A call to scan looks much like a call to recurse:

out = scan(f)(init,input)

The difference is that in scan, f is assumed to be a function that produces two outputs. One is the "carry" and the other is the "output". The above call corresponds roughly to:

carry = init
out = []
for my_input in input:
    carry,my_out = f(carry,my_input)
    out.append(my_out)
return np.stack(out)

Equalities

If x and y are random variables and you do x==y, this produces an Equality object. You also get an equality if you do x>=y or x<=y.

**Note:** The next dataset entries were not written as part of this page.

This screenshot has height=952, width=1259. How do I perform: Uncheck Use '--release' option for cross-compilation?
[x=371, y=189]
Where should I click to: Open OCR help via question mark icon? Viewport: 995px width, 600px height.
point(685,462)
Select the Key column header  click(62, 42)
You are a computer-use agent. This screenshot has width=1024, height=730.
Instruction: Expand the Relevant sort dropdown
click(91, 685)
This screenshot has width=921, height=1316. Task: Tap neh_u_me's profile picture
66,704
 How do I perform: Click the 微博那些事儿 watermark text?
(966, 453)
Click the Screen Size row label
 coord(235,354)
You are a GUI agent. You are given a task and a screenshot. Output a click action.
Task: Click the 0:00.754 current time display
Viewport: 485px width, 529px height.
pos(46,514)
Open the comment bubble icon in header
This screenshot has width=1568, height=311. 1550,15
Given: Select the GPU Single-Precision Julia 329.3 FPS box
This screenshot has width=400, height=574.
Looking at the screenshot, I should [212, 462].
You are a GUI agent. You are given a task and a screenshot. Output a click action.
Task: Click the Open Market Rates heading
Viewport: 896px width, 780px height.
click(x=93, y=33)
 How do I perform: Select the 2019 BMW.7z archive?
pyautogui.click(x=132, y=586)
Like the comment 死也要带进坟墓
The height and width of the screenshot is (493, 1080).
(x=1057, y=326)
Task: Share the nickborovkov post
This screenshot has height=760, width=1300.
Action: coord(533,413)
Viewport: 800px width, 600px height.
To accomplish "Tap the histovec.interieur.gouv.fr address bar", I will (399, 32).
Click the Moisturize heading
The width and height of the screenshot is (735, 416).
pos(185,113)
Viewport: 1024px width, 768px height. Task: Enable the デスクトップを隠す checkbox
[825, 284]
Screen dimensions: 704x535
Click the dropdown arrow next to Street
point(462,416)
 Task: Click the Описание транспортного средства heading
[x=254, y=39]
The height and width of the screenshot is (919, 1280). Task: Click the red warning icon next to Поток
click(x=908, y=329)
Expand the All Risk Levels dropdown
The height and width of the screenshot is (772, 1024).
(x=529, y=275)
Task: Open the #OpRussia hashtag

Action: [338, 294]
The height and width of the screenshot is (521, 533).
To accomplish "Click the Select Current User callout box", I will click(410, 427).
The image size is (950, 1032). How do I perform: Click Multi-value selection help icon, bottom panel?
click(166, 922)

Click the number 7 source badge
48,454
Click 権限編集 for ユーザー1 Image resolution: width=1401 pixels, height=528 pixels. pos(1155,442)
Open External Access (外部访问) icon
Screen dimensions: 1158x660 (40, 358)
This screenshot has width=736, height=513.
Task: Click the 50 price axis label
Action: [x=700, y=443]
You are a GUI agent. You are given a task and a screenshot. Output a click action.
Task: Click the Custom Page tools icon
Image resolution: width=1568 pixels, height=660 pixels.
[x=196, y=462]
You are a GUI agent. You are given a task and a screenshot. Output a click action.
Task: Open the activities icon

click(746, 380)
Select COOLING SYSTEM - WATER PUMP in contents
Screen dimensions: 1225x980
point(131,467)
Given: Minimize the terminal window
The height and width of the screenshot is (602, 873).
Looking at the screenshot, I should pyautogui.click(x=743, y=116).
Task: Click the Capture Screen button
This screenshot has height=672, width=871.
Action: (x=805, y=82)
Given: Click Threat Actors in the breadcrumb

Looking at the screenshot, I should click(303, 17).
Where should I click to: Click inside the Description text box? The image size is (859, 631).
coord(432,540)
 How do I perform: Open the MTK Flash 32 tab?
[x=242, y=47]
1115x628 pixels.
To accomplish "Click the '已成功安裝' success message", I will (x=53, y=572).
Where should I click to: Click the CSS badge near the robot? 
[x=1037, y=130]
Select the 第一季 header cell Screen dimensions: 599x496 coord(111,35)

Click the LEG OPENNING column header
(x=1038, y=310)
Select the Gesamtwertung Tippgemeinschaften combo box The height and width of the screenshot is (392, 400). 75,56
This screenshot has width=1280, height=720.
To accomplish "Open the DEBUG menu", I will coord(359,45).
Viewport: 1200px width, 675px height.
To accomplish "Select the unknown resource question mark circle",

Equalitys are not random variables. If you want to convert an Equality into a random variable you should use I (the Iverson operator).

So, for example,

I(x==y)

is a random variable that is 1 if x==y and 0 otherwise.

Inference

The most basic routine is sampling

sample(x)                       # get samples for the random variable x
sample(x,niter=50)              # do 500 iterations (default 1000)
sample(x,Given(y==2))           # get conditional samples
sample([x,y],Given(z==2,u>=7))  # conditional samples for two variables

But for convenience you can also get expectations

E(x)
E([x,y])
E([x,y],Given(z==2,u>=7),niter=50)

You can similarly use P for probabilities (or densities), var for the variance (elementwise over all inputs) std for the standard deviation (elementwise) cov for the covariance (scalars only) and corr for the covarince (scalars only). All these methods are computed using a single set of samples so the results can't be nonsensical—e.g. var cannot be negative, corr cannot be larger than one.

Misc

jags_code(x)

This shows the JAGS code that the model would output for random variable x (or list of random variables) In principle you should never need to use this but might be useful in practice.